When verification fails, the system provides the model with diagnostic feedback, including the location of the error and the specific proof obligation that was not met. The agent then uses this information to refine its code. A memory module tracks the history of these attempts, allowing the model to learn from previous mistakes and maintain a "scratchpad" of lessons learned throughout the process.

Evaluating Verified Code

To test the framework, the authors introduced LCB-Pro-Dafny, a new benchmark consisting of 250 competition-style programming problems translated into Dafny. Unlike previous benchmarks that focused primarily on filling in missing proof hints, this new set requires the model to synthesize both the program logic and the necessary proof structure from scratch. The researchers also evaluated AxDafny on the existing DafnyBench, a standard for measuring proof-hint generation.

Key Results

AxDafny demonstrated significant improvements in verification success.
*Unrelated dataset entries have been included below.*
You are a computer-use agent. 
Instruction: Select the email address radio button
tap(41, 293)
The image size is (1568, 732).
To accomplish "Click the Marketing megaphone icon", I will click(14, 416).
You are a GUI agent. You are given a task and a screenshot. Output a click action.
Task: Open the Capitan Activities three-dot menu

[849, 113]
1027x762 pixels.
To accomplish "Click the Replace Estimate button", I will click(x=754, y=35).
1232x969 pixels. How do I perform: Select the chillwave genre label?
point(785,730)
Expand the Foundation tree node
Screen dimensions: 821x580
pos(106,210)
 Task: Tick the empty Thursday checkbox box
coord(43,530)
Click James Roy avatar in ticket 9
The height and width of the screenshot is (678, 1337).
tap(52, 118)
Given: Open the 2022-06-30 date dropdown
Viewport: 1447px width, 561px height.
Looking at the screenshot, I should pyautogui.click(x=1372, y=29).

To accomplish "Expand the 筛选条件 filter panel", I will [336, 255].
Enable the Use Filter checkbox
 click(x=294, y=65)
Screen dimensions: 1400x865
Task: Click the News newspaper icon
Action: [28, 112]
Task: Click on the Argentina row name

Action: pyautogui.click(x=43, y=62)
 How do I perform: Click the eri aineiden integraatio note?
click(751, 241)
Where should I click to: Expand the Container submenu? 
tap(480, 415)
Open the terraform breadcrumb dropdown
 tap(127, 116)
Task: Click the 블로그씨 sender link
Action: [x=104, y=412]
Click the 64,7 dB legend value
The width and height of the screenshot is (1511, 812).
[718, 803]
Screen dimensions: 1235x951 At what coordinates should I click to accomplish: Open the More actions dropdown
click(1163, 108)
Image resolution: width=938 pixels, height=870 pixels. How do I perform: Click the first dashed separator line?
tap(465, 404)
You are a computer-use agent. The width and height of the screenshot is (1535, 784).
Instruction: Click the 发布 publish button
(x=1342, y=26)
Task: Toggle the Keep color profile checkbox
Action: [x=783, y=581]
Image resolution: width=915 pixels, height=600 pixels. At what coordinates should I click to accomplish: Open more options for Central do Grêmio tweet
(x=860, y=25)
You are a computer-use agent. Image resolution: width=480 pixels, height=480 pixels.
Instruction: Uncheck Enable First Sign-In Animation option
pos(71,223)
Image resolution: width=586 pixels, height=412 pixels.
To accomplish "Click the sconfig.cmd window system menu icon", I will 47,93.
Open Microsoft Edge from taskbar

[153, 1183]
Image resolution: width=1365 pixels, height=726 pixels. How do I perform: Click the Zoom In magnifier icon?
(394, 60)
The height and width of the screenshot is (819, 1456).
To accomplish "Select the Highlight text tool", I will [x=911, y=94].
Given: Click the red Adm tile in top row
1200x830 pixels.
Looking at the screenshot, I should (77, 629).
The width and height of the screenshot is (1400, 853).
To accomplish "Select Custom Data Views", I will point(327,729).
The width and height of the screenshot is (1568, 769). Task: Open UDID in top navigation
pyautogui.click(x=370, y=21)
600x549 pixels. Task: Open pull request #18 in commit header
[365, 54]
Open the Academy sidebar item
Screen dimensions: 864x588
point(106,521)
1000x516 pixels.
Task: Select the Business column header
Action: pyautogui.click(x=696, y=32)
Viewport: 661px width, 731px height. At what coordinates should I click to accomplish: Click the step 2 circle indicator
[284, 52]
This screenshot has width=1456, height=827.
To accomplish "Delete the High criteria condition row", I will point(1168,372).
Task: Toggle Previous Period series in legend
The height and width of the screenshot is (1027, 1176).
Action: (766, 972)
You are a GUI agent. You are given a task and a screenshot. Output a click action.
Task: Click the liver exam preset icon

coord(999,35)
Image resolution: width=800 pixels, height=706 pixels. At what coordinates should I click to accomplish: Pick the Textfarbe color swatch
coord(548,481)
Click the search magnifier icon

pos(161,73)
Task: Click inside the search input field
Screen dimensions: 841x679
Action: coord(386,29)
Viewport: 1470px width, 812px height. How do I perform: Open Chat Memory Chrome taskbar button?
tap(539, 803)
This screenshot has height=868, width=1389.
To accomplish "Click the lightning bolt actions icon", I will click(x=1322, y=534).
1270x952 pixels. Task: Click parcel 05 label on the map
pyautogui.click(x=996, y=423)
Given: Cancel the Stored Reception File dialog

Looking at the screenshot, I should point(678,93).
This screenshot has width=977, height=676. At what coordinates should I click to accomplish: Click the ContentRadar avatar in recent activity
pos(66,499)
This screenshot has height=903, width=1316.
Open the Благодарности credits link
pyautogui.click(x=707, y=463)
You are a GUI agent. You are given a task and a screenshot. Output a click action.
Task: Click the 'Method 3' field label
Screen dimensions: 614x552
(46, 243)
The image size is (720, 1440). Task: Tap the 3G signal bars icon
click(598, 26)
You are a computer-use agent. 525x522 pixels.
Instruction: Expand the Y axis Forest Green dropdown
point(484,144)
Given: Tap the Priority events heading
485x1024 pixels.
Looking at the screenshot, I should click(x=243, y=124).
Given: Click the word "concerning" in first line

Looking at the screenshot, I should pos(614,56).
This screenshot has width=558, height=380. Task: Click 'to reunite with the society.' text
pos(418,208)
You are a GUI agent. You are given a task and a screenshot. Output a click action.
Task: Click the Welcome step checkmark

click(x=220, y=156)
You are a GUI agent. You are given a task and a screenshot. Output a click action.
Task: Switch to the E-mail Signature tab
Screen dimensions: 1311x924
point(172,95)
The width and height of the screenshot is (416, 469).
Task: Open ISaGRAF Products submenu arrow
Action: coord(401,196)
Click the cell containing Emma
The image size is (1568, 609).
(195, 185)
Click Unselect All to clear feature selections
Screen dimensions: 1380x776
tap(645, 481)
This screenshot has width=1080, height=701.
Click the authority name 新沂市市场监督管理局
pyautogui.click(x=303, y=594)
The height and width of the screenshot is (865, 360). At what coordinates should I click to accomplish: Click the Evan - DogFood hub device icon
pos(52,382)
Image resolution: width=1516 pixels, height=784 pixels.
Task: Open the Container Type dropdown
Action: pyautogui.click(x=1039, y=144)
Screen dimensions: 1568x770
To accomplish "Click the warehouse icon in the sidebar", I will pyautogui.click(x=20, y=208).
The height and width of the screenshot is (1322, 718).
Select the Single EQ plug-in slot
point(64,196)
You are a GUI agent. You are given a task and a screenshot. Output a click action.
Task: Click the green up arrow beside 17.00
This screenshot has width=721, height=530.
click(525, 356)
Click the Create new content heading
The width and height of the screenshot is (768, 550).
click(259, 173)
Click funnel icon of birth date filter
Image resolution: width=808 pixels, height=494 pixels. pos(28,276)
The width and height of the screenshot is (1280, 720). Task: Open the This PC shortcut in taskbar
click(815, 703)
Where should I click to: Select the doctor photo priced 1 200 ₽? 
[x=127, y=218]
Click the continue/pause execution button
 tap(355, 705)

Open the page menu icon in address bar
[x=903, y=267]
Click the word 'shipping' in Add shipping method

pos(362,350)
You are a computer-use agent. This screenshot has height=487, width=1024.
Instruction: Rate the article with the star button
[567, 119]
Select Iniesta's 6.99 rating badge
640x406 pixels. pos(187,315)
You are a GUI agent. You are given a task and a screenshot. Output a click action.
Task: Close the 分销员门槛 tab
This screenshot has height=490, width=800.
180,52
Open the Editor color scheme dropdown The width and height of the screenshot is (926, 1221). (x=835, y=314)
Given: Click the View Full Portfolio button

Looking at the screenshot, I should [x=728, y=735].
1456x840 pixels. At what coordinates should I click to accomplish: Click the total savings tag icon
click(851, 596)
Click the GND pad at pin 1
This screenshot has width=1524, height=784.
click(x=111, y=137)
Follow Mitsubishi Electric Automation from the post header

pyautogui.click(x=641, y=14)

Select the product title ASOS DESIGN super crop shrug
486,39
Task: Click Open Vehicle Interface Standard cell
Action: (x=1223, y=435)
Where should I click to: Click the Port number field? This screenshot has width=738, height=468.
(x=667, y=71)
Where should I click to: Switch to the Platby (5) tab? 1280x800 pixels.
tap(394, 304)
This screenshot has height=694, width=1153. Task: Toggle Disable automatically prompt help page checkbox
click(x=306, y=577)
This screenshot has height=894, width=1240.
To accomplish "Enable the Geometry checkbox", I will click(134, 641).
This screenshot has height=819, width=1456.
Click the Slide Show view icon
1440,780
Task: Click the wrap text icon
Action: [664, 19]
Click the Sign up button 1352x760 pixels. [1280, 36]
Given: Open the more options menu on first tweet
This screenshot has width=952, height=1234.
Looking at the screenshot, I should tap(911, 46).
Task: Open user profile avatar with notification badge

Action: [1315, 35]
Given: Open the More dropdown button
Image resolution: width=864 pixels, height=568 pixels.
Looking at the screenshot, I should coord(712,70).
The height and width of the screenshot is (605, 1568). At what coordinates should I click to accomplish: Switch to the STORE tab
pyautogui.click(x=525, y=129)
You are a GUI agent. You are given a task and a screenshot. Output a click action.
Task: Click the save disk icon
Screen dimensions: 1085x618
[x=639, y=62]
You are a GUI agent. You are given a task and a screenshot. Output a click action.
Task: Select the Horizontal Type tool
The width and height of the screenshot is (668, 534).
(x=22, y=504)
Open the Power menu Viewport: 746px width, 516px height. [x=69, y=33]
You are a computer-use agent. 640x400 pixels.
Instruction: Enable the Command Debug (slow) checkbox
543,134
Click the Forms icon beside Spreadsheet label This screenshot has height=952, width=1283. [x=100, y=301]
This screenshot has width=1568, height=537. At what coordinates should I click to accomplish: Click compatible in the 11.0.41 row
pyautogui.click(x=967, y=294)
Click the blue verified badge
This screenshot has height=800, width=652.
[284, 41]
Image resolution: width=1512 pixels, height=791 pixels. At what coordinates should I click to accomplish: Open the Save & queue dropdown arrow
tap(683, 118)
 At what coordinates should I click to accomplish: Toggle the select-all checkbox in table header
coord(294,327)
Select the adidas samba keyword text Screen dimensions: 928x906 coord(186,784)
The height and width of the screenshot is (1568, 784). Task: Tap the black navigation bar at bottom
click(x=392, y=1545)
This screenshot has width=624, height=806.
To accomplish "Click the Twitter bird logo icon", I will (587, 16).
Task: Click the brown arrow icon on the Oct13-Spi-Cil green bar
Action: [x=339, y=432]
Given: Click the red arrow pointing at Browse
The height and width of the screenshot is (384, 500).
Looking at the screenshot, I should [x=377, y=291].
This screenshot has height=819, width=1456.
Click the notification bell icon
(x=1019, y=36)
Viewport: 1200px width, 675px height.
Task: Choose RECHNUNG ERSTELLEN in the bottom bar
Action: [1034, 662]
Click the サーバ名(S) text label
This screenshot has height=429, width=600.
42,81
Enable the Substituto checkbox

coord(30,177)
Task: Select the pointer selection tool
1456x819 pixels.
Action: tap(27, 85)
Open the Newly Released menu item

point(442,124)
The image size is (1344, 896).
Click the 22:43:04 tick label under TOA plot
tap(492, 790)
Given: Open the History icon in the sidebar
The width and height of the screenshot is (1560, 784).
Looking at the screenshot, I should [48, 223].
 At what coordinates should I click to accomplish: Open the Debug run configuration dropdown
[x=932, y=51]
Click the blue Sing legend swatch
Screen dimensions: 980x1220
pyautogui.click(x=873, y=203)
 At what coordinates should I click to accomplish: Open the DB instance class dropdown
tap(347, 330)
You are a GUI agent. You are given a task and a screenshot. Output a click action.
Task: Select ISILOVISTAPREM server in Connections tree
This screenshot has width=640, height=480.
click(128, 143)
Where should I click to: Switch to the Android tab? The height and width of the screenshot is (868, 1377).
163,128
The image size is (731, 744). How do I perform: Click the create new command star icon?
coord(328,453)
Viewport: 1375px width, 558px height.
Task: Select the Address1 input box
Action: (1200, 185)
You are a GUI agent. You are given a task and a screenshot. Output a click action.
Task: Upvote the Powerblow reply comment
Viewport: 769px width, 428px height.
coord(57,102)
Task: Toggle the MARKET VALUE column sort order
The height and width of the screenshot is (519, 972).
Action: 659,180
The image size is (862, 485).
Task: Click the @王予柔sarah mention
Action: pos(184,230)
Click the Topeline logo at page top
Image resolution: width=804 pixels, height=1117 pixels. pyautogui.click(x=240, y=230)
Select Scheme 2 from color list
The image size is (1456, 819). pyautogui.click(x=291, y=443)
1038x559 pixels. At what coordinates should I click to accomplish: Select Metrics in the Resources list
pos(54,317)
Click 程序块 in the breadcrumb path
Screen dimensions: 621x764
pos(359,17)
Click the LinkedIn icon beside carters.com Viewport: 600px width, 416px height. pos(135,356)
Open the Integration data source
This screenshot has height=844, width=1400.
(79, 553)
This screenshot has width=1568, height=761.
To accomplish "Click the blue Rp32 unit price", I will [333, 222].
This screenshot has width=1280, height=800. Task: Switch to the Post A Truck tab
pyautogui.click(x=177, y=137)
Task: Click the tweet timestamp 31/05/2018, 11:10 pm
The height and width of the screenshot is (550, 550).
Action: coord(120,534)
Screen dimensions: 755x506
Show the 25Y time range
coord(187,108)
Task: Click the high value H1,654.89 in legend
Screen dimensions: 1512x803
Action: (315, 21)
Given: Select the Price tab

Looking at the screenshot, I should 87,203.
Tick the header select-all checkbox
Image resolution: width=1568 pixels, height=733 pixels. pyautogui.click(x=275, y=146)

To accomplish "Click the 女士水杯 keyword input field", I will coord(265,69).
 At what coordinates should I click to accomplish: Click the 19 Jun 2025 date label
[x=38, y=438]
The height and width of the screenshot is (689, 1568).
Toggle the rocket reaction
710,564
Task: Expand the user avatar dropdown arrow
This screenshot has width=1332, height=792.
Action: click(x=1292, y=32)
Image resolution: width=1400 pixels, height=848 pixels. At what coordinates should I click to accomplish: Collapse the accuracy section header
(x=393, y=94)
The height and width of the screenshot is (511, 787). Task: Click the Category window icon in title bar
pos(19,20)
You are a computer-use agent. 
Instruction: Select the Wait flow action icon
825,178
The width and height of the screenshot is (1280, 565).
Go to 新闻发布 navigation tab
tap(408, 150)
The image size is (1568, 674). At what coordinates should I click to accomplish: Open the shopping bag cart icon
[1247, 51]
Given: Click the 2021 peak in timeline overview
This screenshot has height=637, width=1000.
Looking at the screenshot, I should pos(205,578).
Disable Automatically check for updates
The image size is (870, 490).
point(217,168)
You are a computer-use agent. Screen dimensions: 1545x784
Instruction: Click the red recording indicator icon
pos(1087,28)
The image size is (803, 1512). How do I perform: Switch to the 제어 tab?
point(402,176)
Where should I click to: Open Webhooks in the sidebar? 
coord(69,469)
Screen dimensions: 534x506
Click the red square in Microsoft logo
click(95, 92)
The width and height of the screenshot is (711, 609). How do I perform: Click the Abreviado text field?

On DafnyBench, the system achieved a 92.7% verification success rate, outperforming the strongest previously reported baseline by 6.5 percentage points without needing a manually curated library of proof hints. On the more challenging LCB-Pro-Dafny benchmark, AxDafny showed a substantial improvement over direct, non-iterative generation, successfully verifying 56.4% of tasks compared to the 11.6% success rate of the baseline model.

Important Considerations

The research highlights a distinction between "verification success" and "runtime performance." When the team compiled verified Dafny solutions into Python to run them against standard competitive programming tests, they found that many verified programs failed due to resource limits, such as exceeding time or memory constraints. This occurs because Dafny specifications focus on functional correctness—ensuring the code does what it is supposed to do—rather than enforcing efficiency or speed. Consequently, while AxDafny is highly effective at producing logically sound code, generating verified code that also meets strict performance requirements remains an open challenge.